The Karagwah.--Lake Ukereoue.--A Night on an Island.--The Equator.-- Crossing the Lake.--The Cascades.--A View of the Country.--The Sources of the Nile.--The Island of Benga.--The Signature of Andrea Debono.--The Flag with the Arms of England.
At five o'clock in the morning, preparations for departure commenced. Joe, with the hatchet which he had fortunately recovered, broke the elephant's tusks. The balloon, restored to liberty, sped away to the northwest with our travellers, at the rate of eighteen miles per hour.

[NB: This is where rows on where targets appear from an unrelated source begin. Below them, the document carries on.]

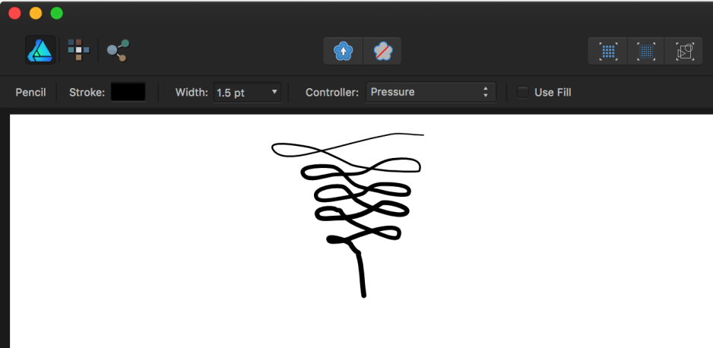713x348 pixels.
Task: Toggle Move By Whole Pixels icon
Action: click(646, 51)
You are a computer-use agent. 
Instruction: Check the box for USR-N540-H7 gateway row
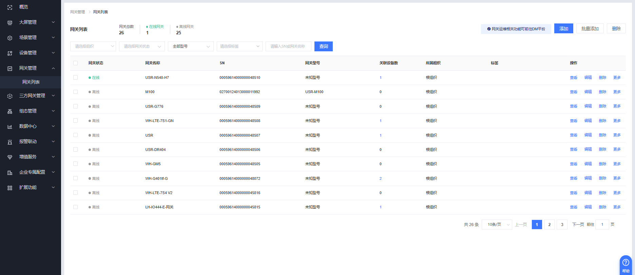click(x=75, y=78)
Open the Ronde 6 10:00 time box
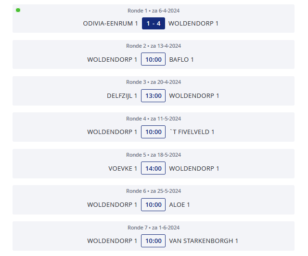 click(153, 204)
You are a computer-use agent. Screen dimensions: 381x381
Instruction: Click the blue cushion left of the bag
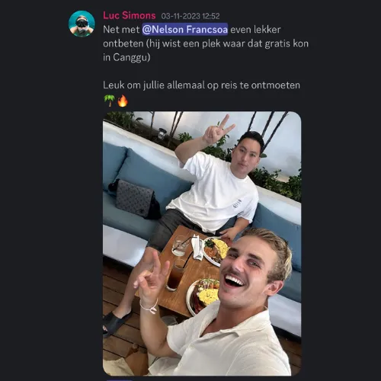(113, 165)
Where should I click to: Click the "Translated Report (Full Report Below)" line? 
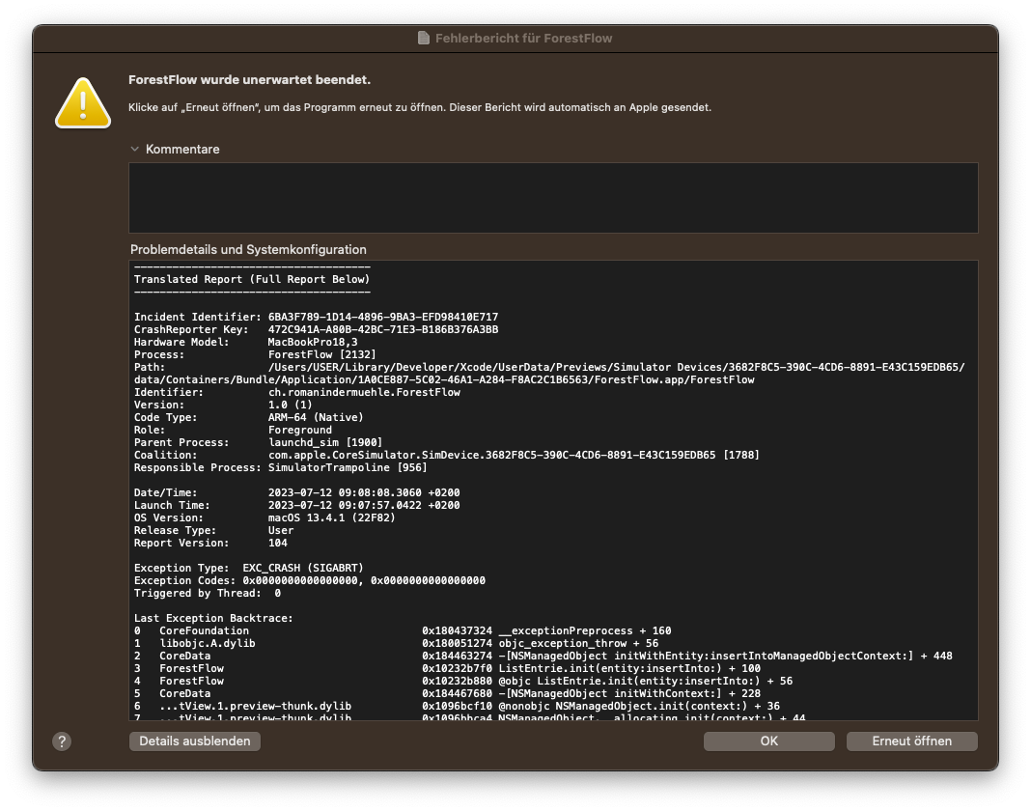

The doctor had carefully taken his position by the altitude of the stars, during the preceding night. He knew that he was in latitude two degrees forty minutes below the equator, or at a distance of one hundred and sixty geographical miles. He swept along over many villages without heeding the cries that the appearance of the balloon excited; he took note of the conformation of places with quick sights; he passed the slopes of the Rubemhe, which are nearly as abrupt as the summits of the Ousagara, and, farther on, at Tenga, encountered the first projections of the Karagwah chains, which, in his opinion, are direct spurs of the Mountains of the Moon. So, the ancient legend which made these mountains the cradle of the Nile, came near to the truth, since they really border upon Lake Ukereoue, the conjectured reservoir of the waters of the great river.
From Kafuro, the main district of the merchants of that country, he descried, at length, on the horizon, the lake so much desired and so long sought for, of which Captain Speke caught a glimpse on the 3d of August, 1858.
Samuel Ferguson felt real emotion: he was almost in contact with one of the principal points of his expedition, and, with his spy-glass constantly raised, he kept every nook and corner of the mysterious region in sight. His gaze wandered over details that might have been thus described:
"Beneath him extended a country generally destitute of cultivation; only here and there some ravines seemed under tillage; the surface, dotted with peaks of medium height, grew flat as it approached the lake; barley-fields took the place of rice-plantations, and there, too, could be seen growing the species of plantain from which the wine of the country is drawn, and mwani, the wild plant which supplies a substitute for coffee. A collection of some fifty or more circular huts, covered with a flowering thatch, constituted the capital of the Karagwah country."